The same holds for all eleven other analysis variables phrm, ..., channel6 as well. The variable labels "... Predicted Values" suggest that pclinton, phrm, etc. do not contain measured values, but predictions based on some statistical model, which explains the "systematic" differences described above.

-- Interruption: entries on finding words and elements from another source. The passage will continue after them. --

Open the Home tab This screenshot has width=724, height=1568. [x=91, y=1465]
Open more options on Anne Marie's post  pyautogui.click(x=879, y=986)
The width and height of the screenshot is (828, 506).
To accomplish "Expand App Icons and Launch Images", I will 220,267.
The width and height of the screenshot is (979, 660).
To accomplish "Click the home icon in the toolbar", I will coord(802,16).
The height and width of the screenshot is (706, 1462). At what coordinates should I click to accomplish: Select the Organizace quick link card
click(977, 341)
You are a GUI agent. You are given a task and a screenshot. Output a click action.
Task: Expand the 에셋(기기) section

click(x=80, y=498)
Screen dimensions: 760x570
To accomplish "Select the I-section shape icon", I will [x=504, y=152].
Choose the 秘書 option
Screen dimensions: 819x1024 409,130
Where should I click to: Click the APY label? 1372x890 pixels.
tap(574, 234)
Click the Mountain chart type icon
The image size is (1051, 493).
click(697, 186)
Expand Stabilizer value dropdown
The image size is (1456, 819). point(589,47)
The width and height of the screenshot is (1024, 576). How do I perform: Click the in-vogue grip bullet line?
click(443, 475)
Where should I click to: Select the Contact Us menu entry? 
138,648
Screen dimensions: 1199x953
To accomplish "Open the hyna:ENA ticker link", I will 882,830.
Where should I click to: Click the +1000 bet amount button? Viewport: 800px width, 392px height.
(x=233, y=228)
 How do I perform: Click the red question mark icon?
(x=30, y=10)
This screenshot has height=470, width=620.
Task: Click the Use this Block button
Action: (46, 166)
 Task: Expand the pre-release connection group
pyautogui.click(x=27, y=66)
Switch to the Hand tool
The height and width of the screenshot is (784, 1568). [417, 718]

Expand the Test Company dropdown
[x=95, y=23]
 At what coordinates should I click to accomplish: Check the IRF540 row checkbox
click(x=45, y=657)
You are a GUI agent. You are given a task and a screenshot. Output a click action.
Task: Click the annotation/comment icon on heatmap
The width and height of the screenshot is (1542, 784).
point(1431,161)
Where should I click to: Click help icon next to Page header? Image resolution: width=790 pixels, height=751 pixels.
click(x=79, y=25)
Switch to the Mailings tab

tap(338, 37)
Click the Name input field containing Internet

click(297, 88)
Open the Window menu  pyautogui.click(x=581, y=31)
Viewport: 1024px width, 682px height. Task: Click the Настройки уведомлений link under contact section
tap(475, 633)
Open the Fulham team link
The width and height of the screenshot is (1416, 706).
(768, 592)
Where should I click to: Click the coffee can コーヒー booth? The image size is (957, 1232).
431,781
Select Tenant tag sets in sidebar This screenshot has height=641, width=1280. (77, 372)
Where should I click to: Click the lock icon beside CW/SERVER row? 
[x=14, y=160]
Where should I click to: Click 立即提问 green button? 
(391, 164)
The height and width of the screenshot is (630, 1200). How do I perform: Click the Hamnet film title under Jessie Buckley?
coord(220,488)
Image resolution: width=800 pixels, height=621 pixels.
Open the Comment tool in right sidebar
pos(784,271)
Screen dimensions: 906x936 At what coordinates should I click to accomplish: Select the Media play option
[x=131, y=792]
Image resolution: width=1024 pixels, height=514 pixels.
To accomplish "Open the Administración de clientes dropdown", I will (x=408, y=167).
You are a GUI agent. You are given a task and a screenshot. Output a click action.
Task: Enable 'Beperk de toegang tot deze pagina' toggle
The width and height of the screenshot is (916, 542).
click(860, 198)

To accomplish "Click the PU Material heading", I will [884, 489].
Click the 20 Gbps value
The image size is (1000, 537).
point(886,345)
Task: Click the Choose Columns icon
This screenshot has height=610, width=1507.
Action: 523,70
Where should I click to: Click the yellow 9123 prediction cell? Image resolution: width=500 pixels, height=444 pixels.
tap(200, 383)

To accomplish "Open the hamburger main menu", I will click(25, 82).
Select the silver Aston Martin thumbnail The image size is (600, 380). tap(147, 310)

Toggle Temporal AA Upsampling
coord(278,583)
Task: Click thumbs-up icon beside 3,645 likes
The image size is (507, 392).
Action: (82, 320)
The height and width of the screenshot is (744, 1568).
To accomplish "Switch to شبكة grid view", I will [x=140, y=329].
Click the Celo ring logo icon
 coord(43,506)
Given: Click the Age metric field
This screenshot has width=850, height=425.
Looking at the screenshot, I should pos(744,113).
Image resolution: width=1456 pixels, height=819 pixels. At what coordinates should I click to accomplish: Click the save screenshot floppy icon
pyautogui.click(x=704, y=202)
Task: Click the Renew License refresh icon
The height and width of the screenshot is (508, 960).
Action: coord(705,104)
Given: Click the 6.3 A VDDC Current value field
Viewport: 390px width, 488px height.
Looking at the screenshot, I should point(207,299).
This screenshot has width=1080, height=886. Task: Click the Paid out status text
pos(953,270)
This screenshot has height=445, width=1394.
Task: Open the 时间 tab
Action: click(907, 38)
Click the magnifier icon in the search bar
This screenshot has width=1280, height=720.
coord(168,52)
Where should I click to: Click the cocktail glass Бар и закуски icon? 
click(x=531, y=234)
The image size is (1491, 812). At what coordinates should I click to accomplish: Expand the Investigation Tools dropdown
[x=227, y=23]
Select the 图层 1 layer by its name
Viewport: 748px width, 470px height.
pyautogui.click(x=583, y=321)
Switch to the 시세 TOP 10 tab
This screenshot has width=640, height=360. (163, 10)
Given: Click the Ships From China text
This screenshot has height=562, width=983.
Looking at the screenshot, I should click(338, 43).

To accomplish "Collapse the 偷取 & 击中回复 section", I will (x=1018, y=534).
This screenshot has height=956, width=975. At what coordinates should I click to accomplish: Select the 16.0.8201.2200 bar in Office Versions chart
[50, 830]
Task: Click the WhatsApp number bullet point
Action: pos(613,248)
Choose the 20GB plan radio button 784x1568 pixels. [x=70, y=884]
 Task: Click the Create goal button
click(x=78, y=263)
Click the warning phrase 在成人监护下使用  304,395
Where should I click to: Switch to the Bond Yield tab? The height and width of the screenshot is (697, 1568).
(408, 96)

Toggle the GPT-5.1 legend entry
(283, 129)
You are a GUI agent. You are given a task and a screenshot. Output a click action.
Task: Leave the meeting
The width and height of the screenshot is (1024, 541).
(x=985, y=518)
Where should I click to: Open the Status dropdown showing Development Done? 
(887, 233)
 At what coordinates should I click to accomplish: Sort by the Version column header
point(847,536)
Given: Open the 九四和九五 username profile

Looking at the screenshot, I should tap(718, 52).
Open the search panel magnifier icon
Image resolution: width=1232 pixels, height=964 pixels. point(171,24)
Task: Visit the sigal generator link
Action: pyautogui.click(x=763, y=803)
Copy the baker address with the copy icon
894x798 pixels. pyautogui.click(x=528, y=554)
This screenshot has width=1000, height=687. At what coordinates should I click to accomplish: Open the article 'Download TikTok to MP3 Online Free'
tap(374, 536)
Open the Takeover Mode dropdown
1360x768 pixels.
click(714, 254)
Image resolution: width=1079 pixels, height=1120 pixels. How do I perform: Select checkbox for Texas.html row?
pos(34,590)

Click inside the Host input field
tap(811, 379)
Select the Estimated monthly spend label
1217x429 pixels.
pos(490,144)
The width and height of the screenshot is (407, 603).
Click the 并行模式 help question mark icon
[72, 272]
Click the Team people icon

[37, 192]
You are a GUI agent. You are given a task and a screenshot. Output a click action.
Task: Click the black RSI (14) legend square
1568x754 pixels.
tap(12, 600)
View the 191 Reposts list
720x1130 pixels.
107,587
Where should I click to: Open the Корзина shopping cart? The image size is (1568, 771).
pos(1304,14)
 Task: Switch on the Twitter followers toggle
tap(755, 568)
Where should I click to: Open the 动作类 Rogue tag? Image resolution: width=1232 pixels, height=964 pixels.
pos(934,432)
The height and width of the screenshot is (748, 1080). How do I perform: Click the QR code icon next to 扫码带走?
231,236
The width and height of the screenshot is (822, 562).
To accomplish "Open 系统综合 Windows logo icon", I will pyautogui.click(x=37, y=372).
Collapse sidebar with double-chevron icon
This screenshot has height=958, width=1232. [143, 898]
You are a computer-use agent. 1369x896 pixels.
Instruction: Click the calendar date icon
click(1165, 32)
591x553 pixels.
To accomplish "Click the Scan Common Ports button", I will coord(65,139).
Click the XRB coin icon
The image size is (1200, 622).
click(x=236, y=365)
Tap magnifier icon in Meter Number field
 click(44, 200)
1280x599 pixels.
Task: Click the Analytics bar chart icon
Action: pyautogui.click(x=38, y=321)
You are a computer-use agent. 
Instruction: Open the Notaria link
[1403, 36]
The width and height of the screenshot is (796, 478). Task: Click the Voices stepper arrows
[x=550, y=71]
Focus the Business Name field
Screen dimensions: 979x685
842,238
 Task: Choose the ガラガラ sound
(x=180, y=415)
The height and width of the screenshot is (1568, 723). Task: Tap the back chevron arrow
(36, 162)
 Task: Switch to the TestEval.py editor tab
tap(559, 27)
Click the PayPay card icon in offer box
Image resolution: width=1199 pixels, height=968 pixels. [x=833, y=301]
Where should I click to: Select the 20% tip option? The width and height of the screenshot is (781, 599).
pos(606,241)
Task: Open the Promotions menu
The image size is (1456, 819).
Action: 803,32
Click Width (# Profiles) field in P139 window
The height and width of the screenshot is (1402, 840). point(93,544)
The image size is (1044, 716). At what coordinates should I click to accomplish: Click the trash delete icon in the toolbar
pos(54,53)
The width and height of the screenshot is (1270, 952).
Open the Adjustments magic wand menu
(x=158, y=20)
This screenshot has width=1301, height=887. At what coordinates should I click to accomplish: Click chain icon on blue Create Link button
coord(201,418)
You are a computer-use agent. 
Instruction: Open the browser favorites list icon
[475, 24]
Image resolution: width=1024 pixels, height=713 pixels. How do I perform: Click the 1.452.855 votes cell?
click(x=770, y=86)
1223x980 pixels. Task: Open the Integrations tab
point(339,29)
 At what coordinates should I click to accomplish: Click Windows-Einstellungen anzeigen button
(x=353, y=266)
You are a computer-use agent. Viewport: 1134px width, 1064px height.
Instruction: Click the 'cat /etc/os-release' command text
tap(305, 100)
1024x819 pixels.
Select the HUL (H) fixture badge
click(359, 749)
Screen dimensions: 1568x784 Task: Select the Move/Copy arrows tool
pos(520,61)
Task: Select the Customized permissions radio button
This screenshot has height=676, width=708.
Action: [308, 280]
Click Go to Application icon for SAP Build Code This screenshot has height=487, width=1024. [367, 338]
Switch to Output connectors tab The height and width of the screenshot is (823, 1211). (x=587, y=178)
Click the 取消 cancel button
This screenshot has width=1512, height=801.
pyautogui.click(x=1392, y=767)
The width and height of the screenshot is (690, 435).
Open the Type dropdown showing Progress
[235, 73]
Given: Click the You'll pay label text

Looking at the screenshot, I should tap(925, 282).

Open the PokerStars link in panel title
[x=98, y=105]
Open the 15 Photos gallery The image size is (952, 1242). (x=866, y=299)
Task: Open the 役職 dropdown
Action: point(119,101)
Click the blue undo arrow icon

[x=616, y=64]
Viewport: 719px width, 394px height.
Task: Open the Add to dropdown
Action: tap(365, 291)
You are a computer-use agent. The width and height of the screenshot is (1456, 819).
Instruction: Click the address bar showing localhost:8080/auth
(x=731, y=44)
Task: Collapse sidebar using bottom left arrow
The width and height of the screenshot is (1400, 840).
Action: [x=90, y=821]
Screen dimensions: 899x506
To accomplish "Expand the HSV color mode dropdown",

Since the correlation coefficient is invariant under linear transformations f(x)=ax+b with a>0, in particular translations (f(x)=x+c), the correlation between, e.g., pclinton and phrm must be the same for every month: If the ("predicted") values are X0, ..., X23 (for pclinton) and Y0, ..., Y23 (for phrm) for one month, they are X0+c, ..., X23+c and Y0+d, ..., Y23+d for another month, with constants c and d depending only on the month. The same applies to all other pairs of analysis variables (excluding missing values).
The "parallel" results of your linear regressions can be explained similarly.